Slogan vs Tagline

Continuing discussion from What does "Powerful, Versatile, Predictable" mean to you? :

I am a little confused …

Right now there are two slogans …

The business-focused CMS

Powerful. Versatile. Predictable.

Do ClassicPress want to use both?
If not, do you want to combine them into one?

Or, for example of a light sarcasm … add another line…

The name ClassicPress is chosen as the business name - now is the time to get a great single slogan that positions and says it all.

I don’t think of “The business-focused CMS” as a slogan so much as a subtitle (or similar). The slogan is only “Powerful. Versatile. Predictable.” At least, that’s how I’ve seen it all along.

1 Like


Well - this is why I am confused

1 Like

I am with @Code_Potent. I have always read this as title, subtitle, slogan.

1 Like

I wonder if we’re all talking about / thinking about this the same way.


Note: this is not my wheelhouse; my previous post was my personal interpretation.

1 Like

Well that’s totally confused me. I just looked at that article with various examples of slogans and taglines and I really can’t see any difference.

1 Like

This is how I’m seeing it, even though the tagline isn’t necessarily quippy.

Slogan: The business-focused CMS.

Tagline: Powerful, versatile, predictable.


Yes. But they gave 27 examples in that article. All those are either using a slogan or a tagline.

It’s not like…
We sell trainers
Just do it

I’d be interested to see some good examples where someone has used both effectively.


I included the link because I wanted to include my source; it was TMI. I was meaning to highlight the fact that there is a difference between a slogan and tagline.

1 Like

No, not TMI at all… it was interesting actually. It made me realise that it’s hard enough coming up with a good slogan or a good tagline. So much harder to come up with a good combo of both.

I think that’s the point that people have been making - we have a slogan and a tagline but they don’t sit well together.


Maybe that’s why it has been so difficult to distill it down into a final text. Some of us are thinking in terms of taglines, others are thinking in terms of slogans… and others are trying to combine the two. :slight_smile:

1 Like

As I said, I don’t see them as a slogan and a tagline. I have always thought of those terms as synonyms anyway.

I see title, subtitle, slogan/tagline. The difference between the latter two is that the subtitle explains what ClassicPress is, whereas the slogan/tagline says what it does or provides.
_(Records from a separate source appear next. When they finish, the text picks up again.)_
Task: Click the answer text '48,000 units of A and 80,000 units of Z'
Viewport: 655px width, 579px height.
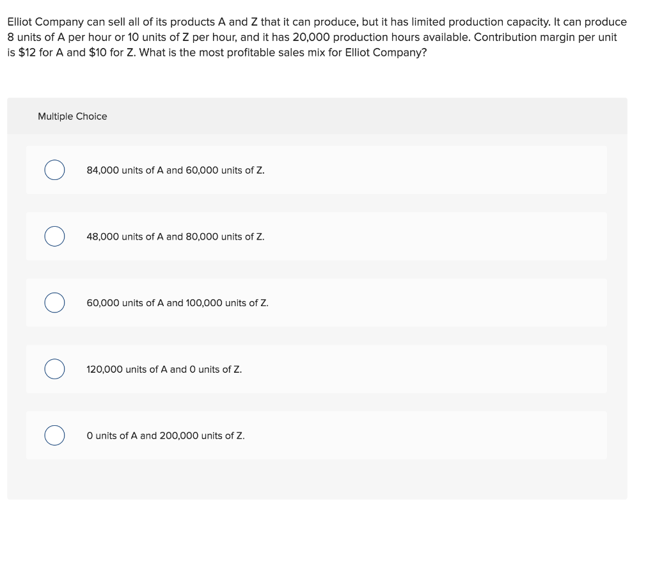Action: pyautogui.click(x=175, y=236)

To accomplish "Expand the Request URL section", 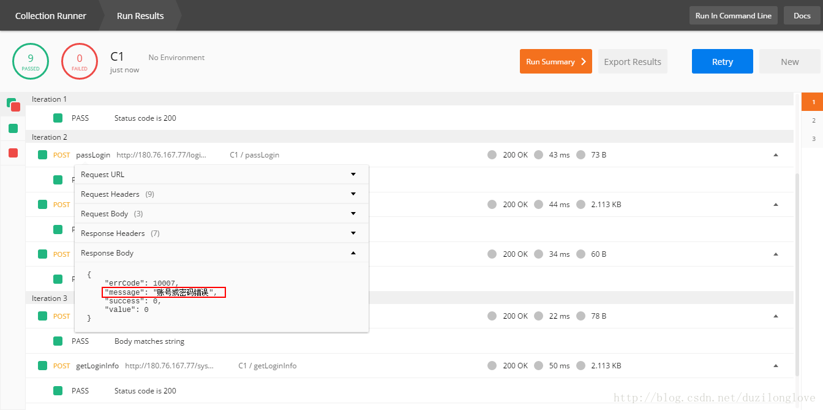I will pos(221,175).
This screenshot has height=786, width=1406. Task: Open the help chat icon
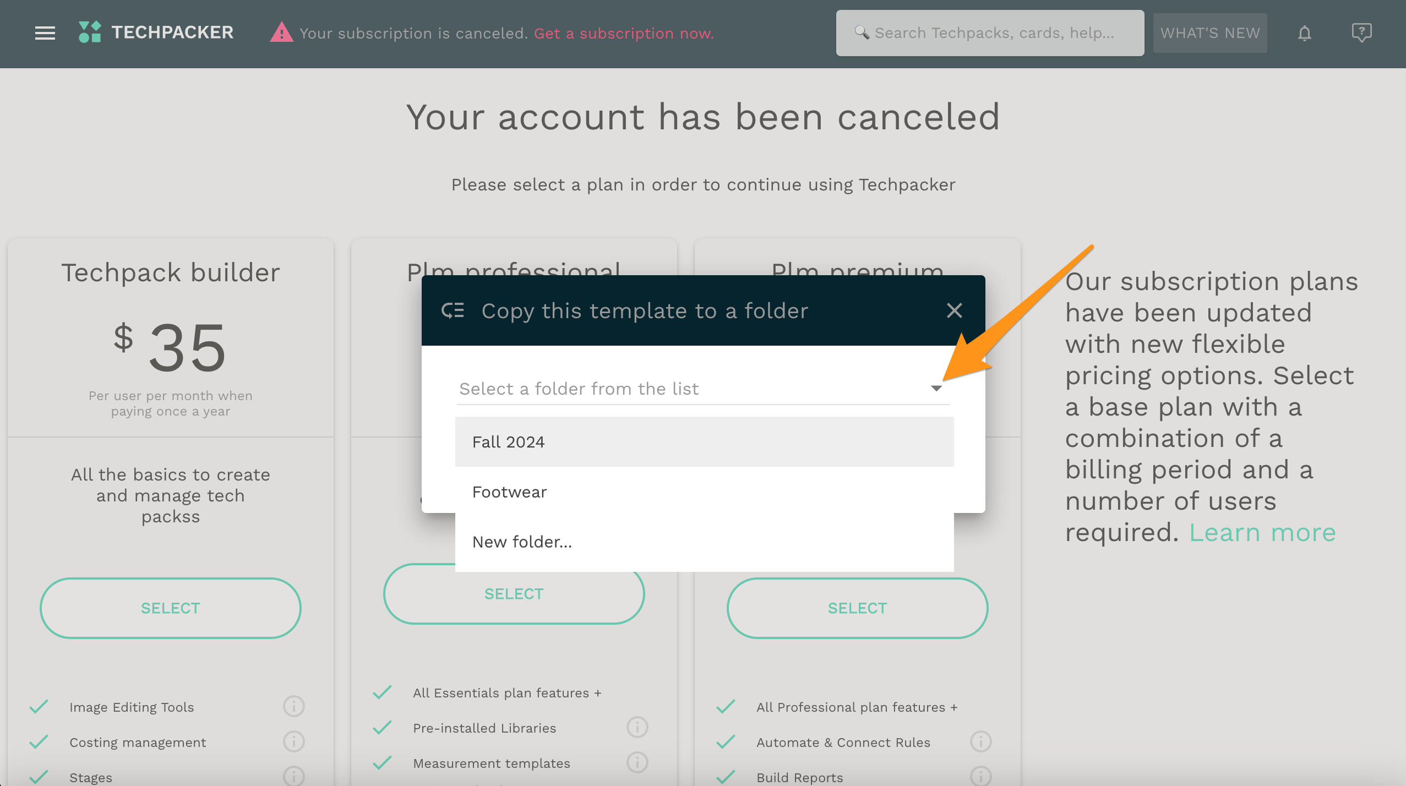click(1361, 32)
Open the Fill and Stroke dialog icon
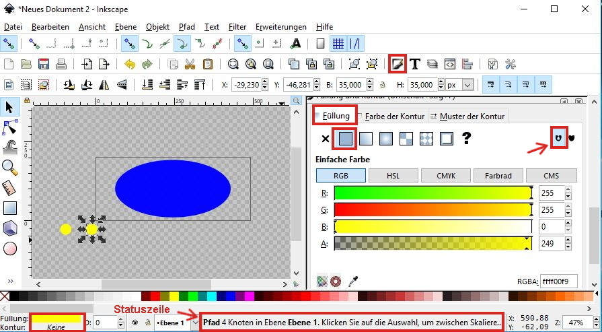Image resolution: width=602 pixels, height=332 pixels. pos(398,64)
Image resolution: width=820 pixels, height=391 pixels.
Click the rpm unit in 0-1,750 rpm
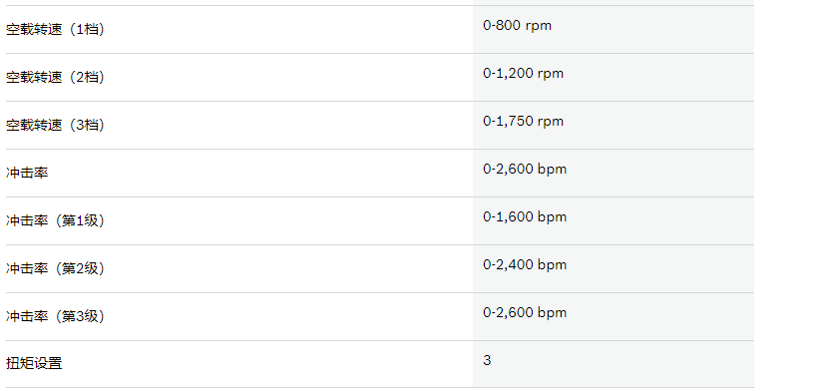click(551, 122)
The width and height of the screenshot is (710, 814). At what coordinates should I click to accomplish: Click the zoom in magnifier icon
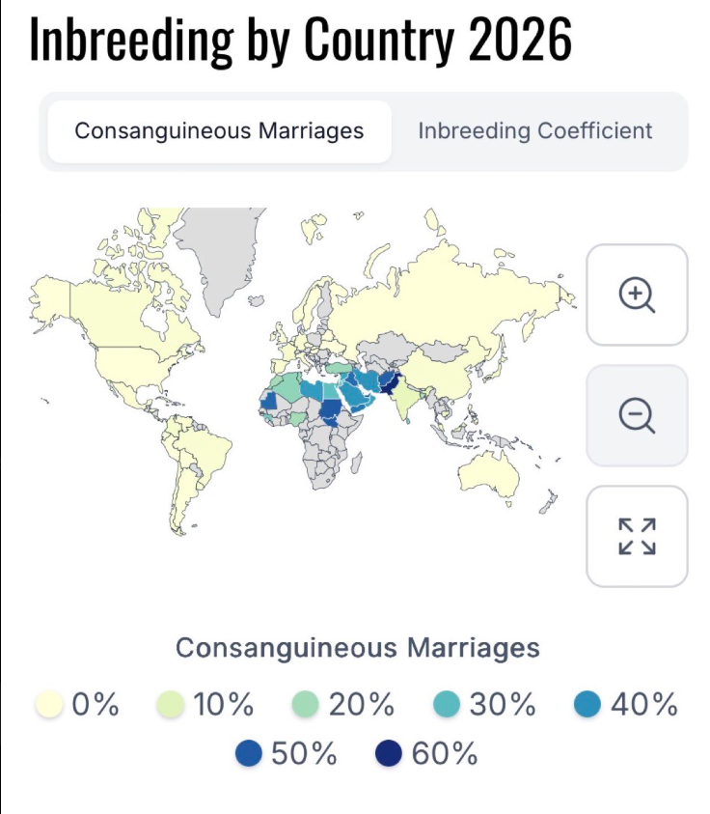click(x=637, y=295)
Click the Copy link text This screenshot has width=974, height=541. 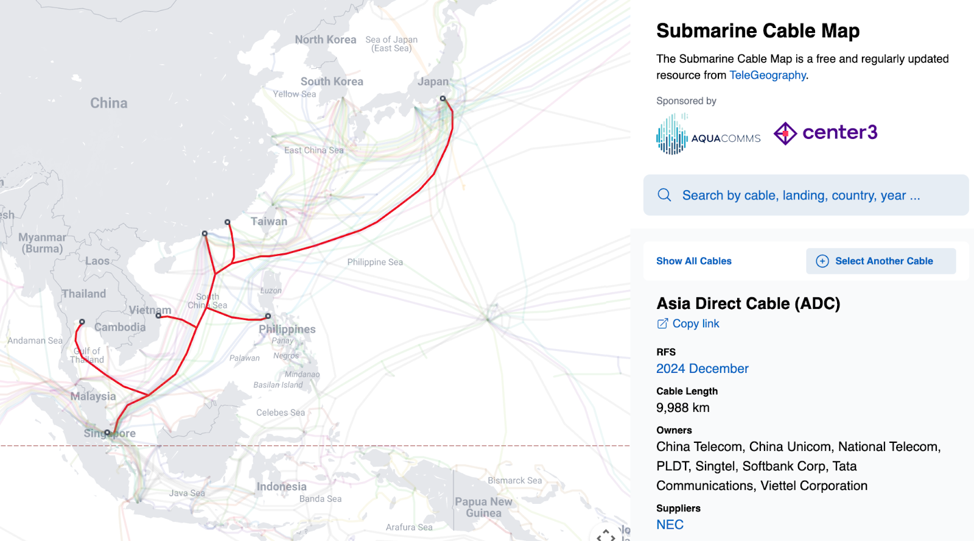[x=695, y=324]
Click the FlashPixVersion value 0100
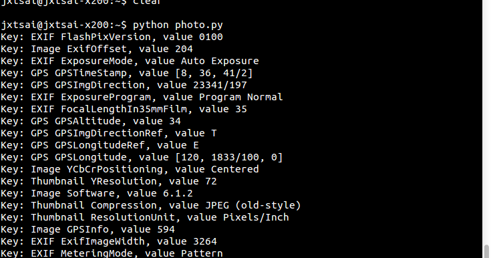491x258 pixels. 210,37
I believe that the slogan is the permanent mental mark for any company.
A slogan marks the ground for companies such as “The Real Thing” by Coke or Das Auto by Volkswagen, Timex - Takes a Licking and Keeps on Ticking.
You do indeed have a limited space to say what you want, or do… the shorter the better…

1 Like

Not trying to split hairs here – to Tim’s point of Title/Subtitle – I think that’s understandable because he’s in the academic world. :slight_smile: Generally speaking however:

Taglines are intended to endure over time. They are more of a brand statement.
Slogans change more frequently. They are more of a marketing statement. You can see a well-illustrated discussion of slogans here, but these points from the article may help clarify:


  • A tagline is about the business itself, and should stand the test of time (it doesn’t change).
  • Taglines represent the tone and feeling you want for your products or services.
  • It is often part of your company graphics and it stays with you all the time.


  • Slogans are intended to be less long lasting and more flexible.
  • They’re often used in advertising campaigns. (they changes over time).
  • Slogans are often used only for one product, or one campaign.

Given these definitions, I do think that we’re looking at two taglines here. So – which is the better one? or do we need to do something different entirely?


Way too many words and descriptions.

I think that the following will do more effectively the job.

ClassicPress- Stable, Secure, User Friendly CMS


Fair point, Michelle!

1 Like

Given that we have just seen the latest version of Jetpack now quietly adding suggestions to your plugin search screen, I’m starting to think the slogan should be something like “ClassicPress - take back control of your CMS”.


I don’t think that there are that many website administrators out there, who are going to admit that they have lost the control of their CMS! :laughing:


Hire a proper pr agent who will guide you to a best properly executed plan. I love CP but most people are developers and not pr people - simply :-))

LOL! I work with PR professionals on a weekly basis. The idea that you just hand it over to them for them to come up with a plan is just not an accurate depiction of how they work.

In fact, the first thing they’d want to do is set up some focus groups. But why pay for that? This forum is, essentially, a focus group. In other words, our process is following precisely what the PR pros do.